This statement:
var myString = new String('foo');
...creates a string object initialized with the characters f, o, and o.
This statement:
var myString = new String();
...creates a string object with no characters, but that doesn't matter because this statement:
myString = "foo";
...throws that string object away and replaces that variable's value with a new primitive string with those characters. The net result is exactly the same as:
var myString = "foo";
The reason the output from console.log is different is that the browser providing the console.log is trying to make it clear that one of them is an object and the other is a primitive.
Somewhat confusingly, JavaScript has both string objects and string primitives. (It also has number objects and number primitives.) There is almost never any reason to use new String, which creates a string object; just use the primitive (in your case, a literal) instead. Conversely, there are very good reasons not to use string objects, such as this:
console.log(new String("foo") === new String("foo")); // "false"
console.log(new String("foo") == new String("foo")); // "false"
console.log("foo" === "foo"); // "true"
Because string objects are objects, == and === compare object references, not the sequence of characters. While there may be some edge cases where that's what you want, 99.9% of the time, what you really want is to compare the values.
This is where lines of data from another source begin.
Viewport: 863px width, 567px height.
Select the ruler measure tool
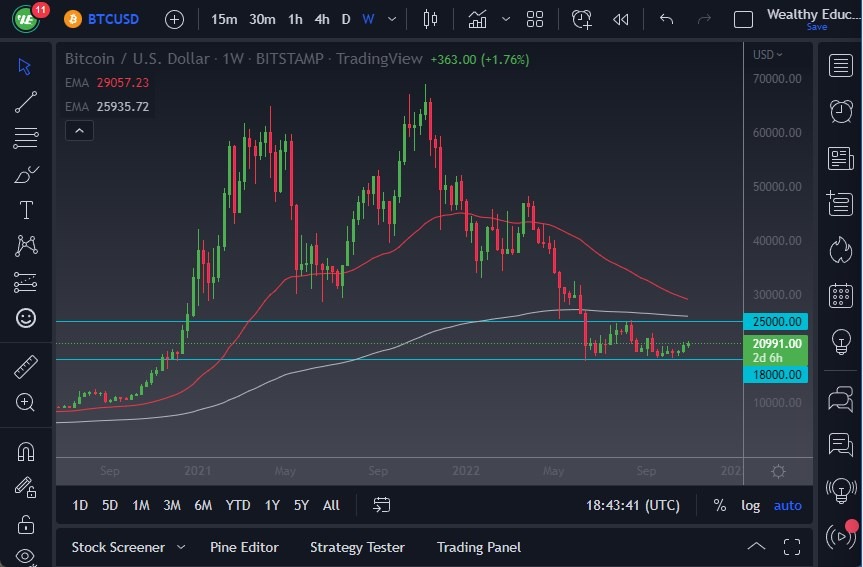(x=26, y=367)
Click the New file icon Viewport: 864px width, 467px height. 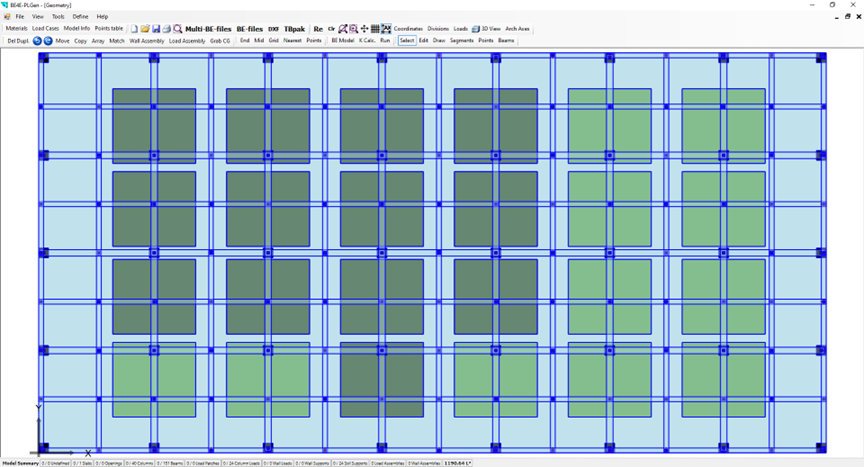pyautogui.click(x=134, y=29)
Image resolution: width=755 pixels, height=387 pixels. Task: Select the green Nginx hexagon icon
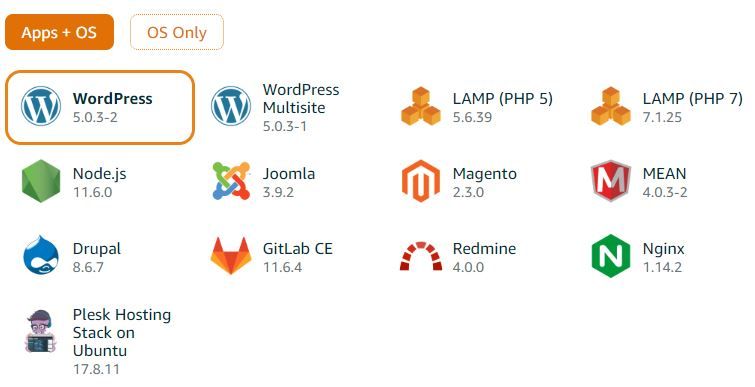click(x=611, y=256)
The good news is that:
console.log("foo" == new String("foo")); // "true"
...but that won't be true if you use ===, which doesn't do any type coercion.
You might ask:
So if var myString = "foo" returns a primitive, not an object, how is it that myString.toUpperCase() and such work?
Good question: The answer is that the primitive is automatically promoted to an object so that we can make the function call. (In theory; in practice, implementations are smarter than that.)